=== PASSAGE PROVIDED ===
=====
The Investigation on Colchicine for Acute Pericarditis (ICAP) was a multicenter, double-blind, randomized trial of 240 adult patients with acute pericarditis.28 The primary objective was to evaluate the efficacy and safety of colchicine in treating a first attack of acute pericarditis and preventing recurrences.28 In addition to conventional therapy (aspirin 800 mg or ibuprofen 600 mg q8h × 7-10 days followed by taper over 3-4 weeks), patients were randomly assigned to colchicine (>70 kg: 0.5-1 mg daily × 3 months; ≤70 kg: 0.5 mg daily × 3 months) or placebo.28 When conventional therapy was contraindicated, prednisone (0.2-0.5 mg/kg daily × 2 weeks, followed by taper) was used.28 At 18 months, colchicine significantly reduced the recurrence rate by about 20% compared with conventional therapy alone (16.7% vs. 37.5%, respectively; P <.001), with an NNT of 5.28 Diarrhea was the AE most commonly reported.28

CORP led to the recommendation of colchicine as a first-line agent for the treatment of recurrent pericarditis in the 2004 guidelines of the European Society of Cardiology.14 ICAP also provided conclusive evidence that colchicine was effective for first acute attacks. Both CORP and ICAP had some limitations, including small sample size, which may have limited the detection of rare AEs. Because patients with neoplastic or bacterial pericarditis were excluded from these studies, the results do not apply to these subsets. The optimal duration of colchicine therapy has not been identified, so further clarification is warranted.

Role of the Pharmacist

Pharmacists play a key role within the healthcare system in informing patients, improving their care, and promoting the safe and effective use of medications. Pharmacists can ensure the safe use of agents used to treat acute pericarditis by educating patients about their medications, recommending appropriate therapies and dose adjustments based on renal function and comorbidities, screening for drug-drug and drug-food interactions, and monitoring for AEs. For instance, in patients receiving NSAIDs, pharmacists can take the lead in evaluating patients and considering the addition of misoprostol or proton pump inhibitors for prophylaxis against NSAID-related gastrointestinal complications such as ulcers, especially in high-risk patients.29 In patients in whom glucocorticoid therapy is warranted, pharmacists can recommend appropriate tapering doses and educate patients and providers about possible long-term AEs associated with prolonged use of corticosteroids. In addition, pharmacists should evaluate the need for prevention of glucocorticoid-induced osteoporosis and recommend calcium, vitamin D, and bisphosphonates as indicated.30

In terms of colchicine, it is imperative that appropriate dosages be used in underweight patients and that frequent monitoring of possible colchicine AEs be conducted. Owing to colchicine’s safety profile, even at lower dosages, caution should be exercised in patients with renal or hepatic impairment. Finally, pharmacists should ensure that medication guides are distributed when required (i.e., with NSAIDs and colchicine).
=====
=== RECORDED INFORMATION ===

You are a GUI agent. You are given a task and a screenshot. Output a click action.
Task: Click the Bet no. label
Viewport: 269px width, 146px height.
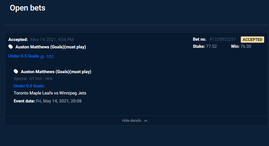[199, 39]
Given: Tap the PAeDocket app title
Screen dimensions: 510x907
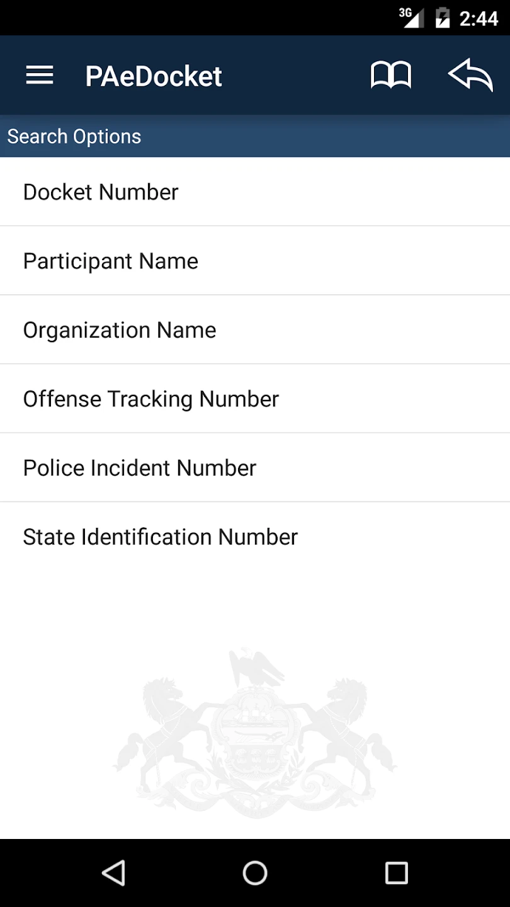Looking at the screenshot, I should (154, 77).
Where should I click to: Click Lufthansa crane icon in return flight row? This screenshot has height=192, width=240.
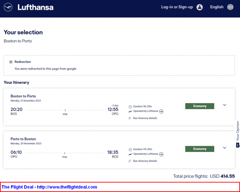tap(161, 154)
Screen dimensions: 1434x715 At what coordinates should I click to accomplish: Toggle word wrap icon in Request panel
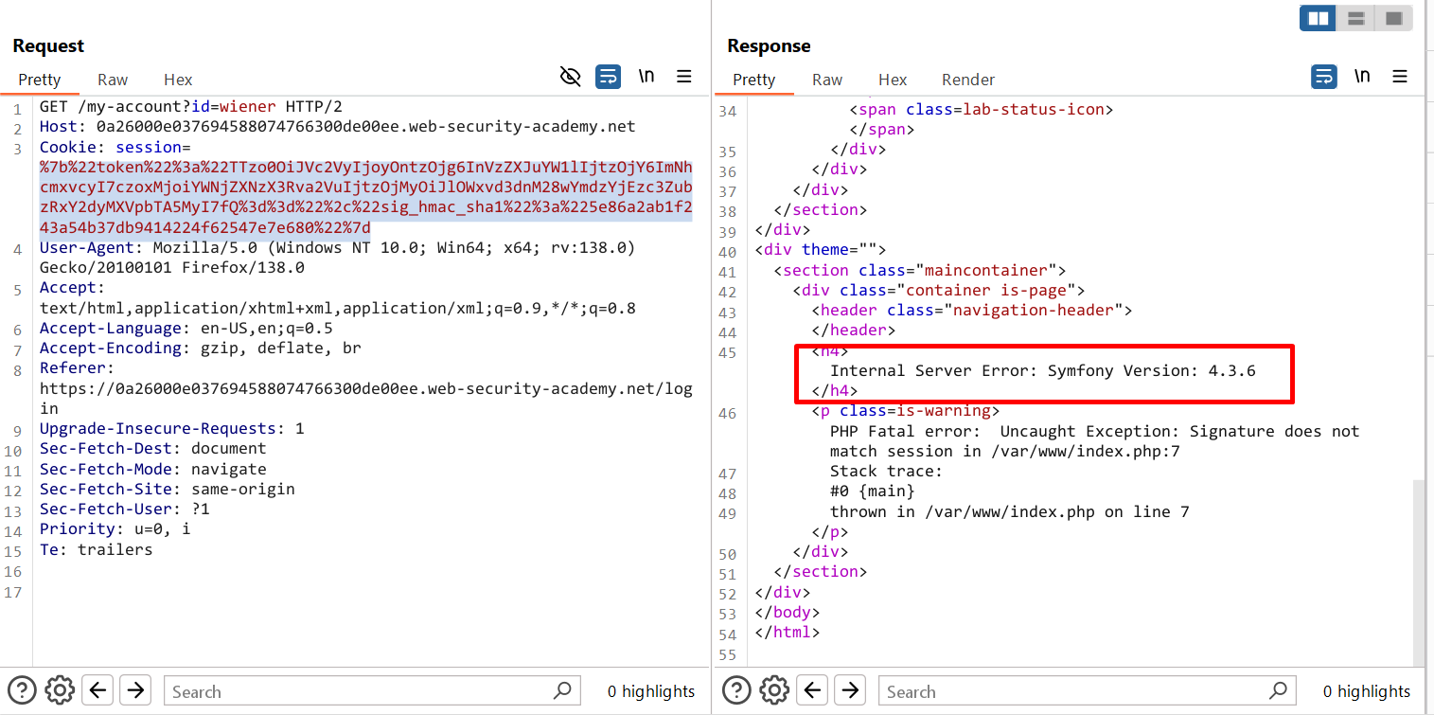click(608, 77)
=====
=== BRIEF ===
From the passage on colchicine for pericarditis, copy the words starting with "In terms of" and going on through "NSAIDs and colchicine).". These records have nothing to do with the work here.

=== RESULT OF THE TASK ===
In terms of colchicine, it is imperative that appropriate dosages be used in underweight patients and that frequent monitoring of possible colchicine AEs be conducted. Owing to colchicine’s safety profile, even at lower dosages, caution should be exercised in patients with renal or hepatic impairment. Finally, pharmacists should ensure that medication guides are distributed when required (i.e., with NSAIDs and colchicine).